--- Source data ---

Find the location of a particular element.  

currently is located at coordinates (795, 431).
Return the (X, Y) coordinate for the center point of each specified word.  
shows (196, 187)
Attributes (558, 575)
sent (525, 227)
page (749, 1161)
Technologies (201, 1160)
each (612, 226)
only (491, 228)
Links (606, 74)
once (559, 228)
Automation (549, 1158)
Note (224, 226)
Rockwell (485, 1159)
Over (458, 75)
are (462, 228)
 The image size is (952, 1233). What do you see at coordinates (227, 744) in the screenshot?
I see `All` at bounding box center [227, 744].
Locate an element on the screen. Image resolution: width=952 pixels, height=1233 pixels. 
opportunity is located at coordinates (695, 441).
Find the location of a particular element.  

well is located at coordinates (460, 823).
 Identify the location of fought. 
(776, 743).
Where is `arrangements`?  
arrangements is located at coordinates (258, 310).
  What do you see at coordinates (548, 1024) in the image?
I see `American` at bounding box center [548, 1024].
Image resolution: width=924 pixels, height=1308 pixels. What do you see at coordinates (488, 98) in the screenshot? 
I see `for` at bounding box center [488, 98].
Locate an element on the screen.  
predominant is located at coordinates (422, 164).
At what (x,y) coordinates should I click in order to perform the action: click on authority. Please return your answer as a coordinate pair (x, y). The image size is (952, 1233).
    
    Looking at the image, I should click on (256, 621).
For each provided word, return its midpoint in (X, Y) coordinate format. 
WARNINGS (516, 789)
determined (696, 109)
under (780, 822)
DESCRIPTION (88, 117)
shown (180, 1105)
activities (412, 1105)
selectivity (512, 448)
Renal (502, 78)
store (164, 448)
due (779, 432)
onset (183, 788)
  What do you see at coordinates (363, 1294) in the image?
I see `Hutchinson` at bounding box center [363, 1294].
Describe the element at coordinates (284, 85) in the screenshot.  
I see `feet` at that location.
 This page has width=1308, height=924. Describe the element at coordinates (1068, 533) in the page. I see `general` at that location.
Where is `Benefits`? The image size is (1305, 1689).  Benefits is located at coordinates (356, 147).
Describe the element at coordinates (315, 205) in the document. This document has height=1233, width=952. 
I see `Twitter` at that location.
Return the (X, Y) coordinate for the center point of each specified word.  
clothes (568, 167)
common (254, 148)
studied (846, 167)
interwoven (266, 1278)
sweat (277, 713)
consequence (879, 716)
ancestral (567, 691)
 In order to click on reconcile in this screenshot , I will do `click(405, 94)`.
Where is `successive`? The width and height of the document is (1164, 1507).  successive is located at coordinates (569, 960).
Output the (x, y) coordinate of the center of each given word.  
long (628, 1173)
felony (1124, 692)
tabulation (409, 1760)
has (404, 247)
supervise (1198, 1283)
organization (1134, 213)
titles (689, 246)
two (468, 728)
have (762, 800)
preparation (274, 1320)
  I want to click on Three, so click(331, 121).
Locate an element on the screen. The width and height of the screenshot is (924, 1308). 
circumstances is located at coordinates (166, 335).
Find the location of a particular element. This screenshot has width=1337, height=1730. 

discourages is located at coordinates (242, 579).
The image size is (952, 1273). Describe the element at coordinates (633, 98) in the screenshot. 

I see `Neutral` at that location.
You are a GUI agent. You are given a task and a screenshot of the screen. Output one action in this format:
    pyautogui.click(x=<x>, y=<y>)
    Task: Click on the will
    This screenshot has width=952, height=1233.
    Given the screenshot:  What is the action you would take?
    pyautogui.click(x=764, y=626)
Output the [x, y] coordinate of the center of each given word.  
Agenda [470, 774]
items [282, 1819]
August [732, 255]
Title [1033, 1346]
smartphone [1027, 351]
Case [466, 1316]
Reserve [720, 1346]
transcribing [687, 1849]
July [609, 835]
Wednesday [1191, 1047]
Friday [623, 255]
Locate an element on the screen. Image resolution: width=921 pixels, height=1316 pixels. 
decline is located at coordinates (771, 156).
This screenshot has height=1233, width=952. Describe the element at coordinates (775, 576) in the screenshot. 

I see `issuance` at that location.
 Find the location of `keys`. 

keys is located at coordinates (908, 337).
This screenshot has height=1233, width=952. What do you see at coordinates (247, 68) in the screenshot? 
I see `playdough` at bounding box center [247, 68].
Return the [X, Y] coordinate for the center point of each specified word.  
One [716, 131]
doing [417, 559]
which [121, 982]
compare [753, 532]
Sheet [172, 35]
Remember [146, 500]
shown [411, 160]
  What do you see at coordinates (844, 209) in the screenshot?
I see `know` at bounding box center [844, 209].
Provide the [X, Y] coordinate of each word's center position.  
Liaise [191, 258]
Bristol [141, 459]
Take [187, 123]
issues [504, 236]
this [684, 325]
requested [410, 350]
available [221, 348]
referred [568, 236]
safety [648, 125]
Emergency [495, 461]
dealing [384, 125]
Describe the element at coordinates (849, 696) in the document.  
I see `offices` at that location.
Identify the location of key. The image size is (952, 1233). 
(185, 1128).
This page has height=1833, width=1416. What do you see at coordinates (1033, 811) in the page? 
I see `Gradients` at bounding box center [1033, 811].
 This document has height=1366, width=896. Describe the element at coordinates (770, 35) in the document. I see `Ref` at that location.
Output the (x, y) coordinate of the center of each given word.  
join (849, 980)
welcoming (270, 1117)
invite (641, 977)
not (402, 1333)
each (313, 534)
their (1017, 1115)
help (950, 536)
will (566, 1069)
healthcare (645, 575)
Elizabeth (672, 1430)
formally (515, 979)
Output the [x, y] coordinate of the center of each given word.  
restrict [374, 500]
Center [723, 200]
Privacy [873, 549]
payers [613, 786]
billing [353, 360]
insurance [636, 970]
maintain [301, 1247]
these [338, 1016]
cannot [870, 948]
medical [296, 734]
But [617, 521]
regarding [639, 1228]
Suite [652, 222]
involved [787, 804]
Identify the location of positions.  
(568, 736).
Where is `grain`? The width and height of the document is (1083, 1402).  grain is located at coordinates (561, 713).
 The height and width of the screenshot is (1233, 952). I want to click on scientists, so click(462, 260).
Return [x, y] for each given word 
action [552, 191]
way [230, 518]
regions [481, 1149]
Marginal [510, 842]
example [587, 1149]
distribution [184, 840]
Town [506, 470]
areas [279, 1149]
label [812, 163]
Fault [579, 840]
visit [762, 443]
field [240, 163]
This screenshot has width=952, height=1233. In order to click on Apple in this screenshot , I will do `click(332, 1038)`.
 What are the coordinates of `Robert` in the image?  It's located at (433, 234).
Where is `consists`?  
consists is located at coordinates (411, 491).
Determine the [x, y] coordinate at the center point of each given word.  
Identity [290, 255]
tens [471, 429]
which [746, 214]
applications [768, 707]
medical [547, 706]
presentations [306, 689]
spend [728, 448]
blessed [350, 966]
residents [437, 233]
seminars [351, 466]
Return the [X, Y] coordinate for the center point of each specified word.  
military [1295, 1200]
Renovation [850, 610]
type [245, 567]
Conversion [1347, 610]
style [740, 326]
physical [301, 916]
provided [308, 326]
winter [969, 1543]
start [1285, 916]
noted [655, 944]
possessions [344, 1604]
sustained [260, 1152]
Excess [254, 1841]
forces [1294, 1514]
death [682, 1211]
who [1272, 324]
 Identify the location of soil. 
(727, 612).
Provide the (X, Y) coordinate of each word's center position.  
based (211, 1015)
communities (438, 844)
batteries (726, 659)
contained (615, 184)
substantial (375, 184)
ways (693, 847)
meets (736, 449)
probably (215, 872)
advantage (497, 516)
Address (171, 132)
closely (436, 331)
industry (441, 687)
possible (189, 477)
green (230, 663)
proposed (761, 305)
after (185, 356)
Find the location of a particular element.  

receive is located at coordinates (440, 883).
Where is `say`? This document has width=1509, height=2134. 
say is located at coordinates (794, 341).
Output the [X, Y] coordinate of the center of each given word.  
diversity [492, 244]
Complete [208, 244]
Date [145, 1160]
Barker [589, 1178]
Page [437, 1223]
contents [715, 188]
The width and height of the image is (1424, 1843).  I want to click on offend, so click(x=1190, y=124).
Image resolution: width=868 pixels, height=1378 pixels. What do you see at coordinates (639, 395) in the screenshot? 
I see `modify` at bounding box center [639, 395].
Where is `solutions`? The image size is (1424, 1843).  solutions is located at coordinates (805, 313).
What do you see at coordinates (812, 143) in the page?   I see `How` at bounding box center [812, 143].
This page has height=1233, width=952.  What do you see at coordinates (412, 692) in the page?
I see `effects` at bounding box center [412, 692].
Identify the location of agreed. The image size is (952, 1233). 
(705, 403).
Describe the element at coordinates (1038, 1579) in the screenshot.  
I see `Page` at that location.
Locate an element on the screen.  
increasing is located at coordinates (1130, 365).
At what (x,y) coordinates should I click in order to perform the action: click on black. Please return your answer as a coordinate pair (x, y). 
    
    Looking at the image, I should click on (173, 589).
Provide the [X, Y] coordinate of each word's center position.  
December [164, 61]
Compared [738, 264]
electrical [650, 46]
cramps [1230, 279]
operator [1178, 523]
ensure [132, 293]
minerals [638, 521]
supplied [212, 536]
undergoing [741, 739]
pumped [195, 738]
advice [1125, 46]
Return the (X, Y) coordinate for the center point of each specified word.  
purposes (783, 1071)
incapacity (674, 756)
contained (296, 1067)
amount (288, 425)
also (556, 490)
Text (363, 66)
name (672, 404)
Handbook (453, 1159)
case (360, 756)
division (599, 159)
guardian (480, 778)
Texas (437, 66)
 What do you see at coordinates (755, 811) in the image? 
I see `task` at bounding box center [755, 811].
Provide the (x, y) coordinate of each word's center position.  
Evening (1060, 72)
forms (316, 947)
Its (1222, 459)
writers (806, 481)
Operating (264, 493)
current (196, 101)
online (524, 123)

---

(Written request)
Copy the items word for word, beginning at the very first line and continuing through the line that contains "Over (458, 75)", with that line included.

(Completed exercise)
Find the location of a particular element.  

currently is located at coordinates (795, 431).
Return the (X, Y) coordinate for the center point of each specified word.  
shows (196, 187)
Attributes (558, 575)
sent (525, 227)
page (749, 1161)
Technologies (201, 1160)
each (612, 226)
only (491, 228)
Links (606, 74)
once (559, 228)
Automation (549, 1158)
Note (224, 226)
Rockwell (485, 1159)
Over (458, 75)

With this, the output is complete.